### What this task involves
Write out the items word for word from the line containing "Task: Open the Key actions dropdown" through the end of the items, both ends included. Leave the pictures out of your answer.

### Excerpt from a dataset

** Begin **

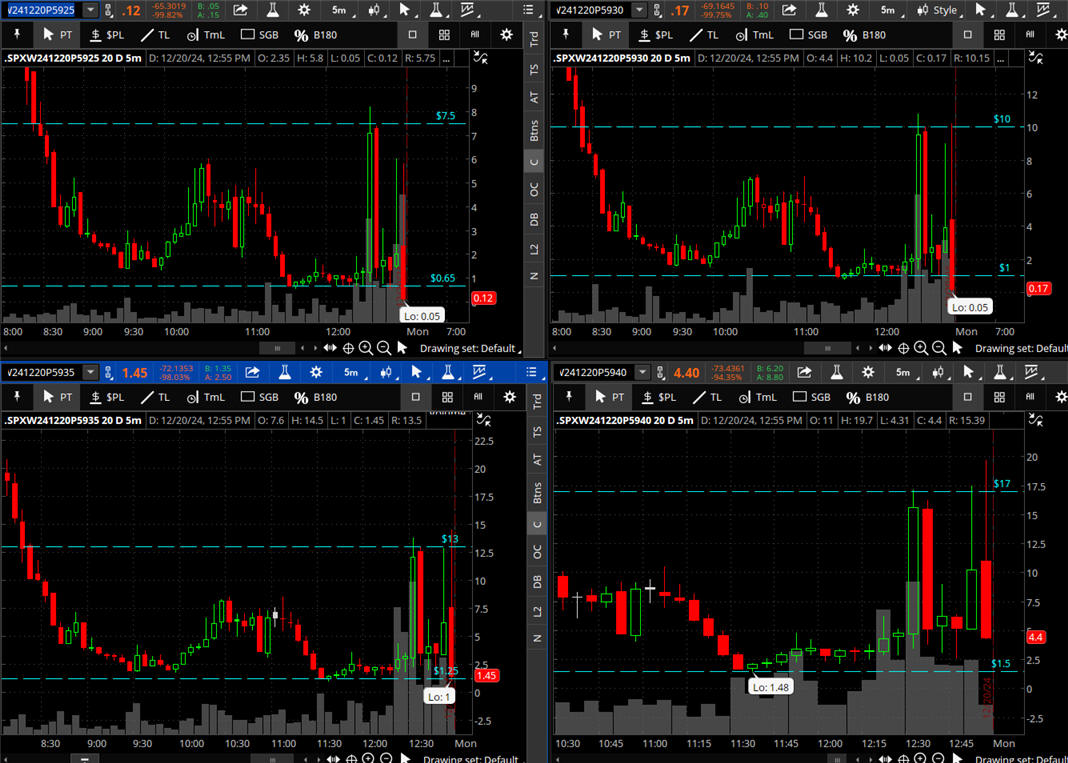Click the All button in 5940 chart toolbar

click(1029, 397)
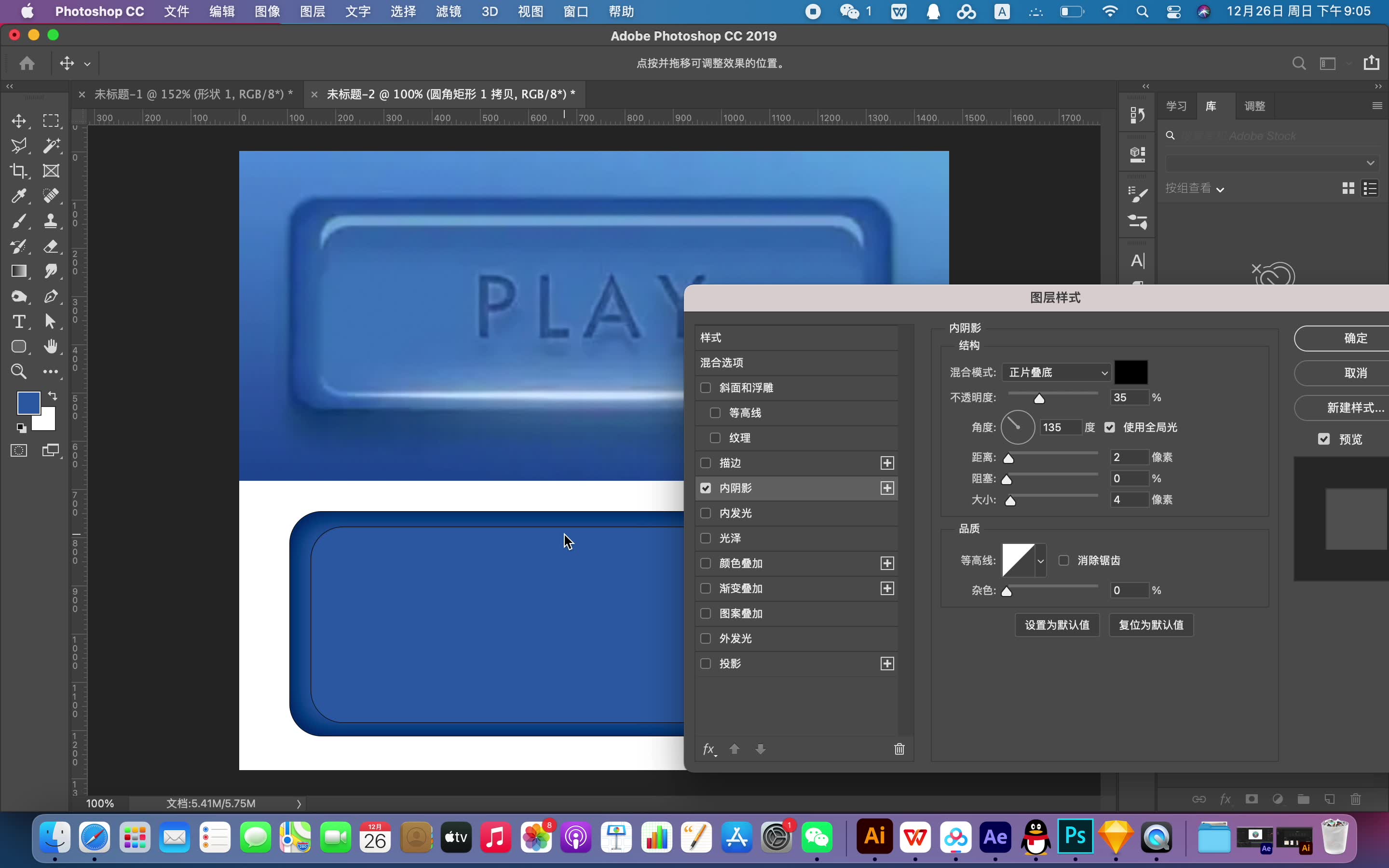Image resolution: width=1389 pixels, height=868 pixels.
Task: Open the 按组查看 view dropdown
Action: (x=1195, y=189)
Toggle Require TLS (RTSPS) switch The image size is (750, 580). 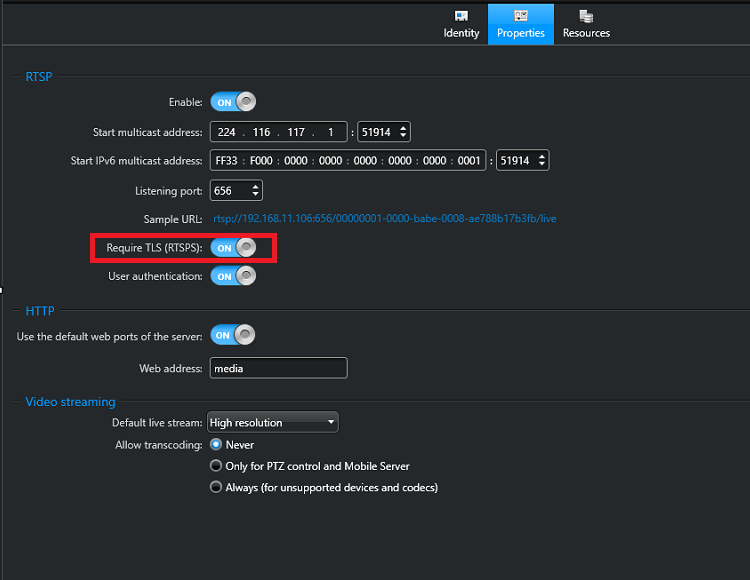tap(233, 247)
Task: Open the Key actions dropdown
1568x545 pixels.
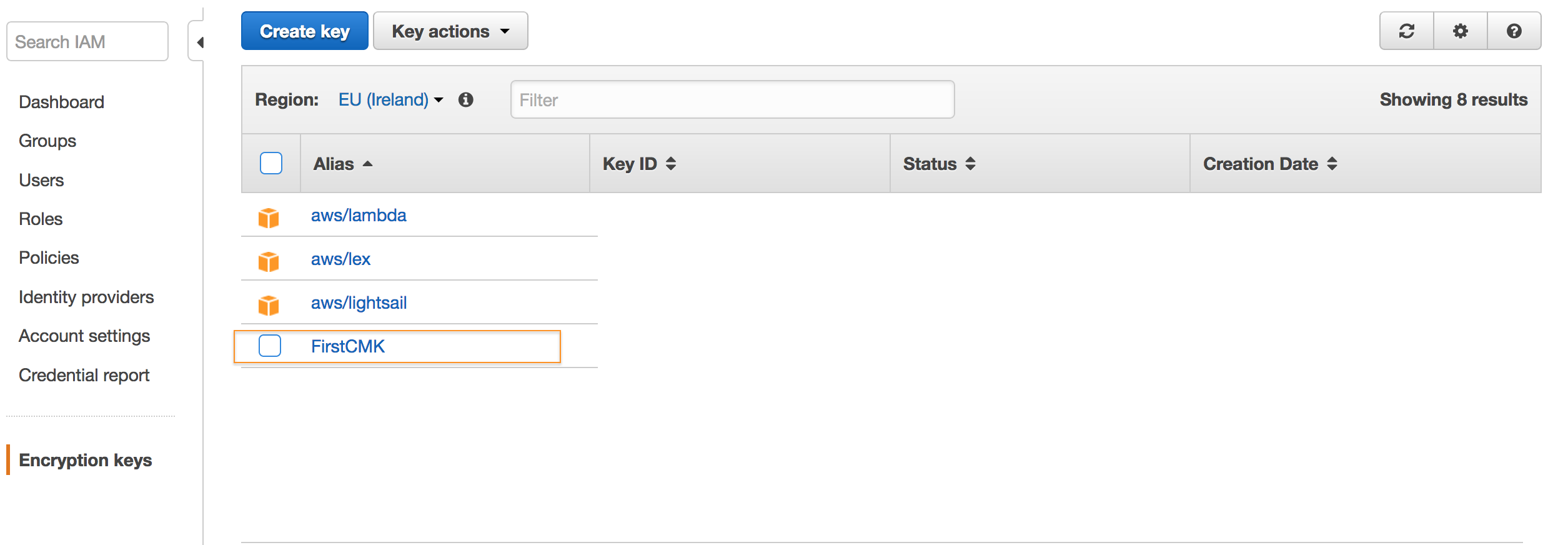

** End **

### Final result
Task: Open the Key actions dropdown
1568x545 pixels.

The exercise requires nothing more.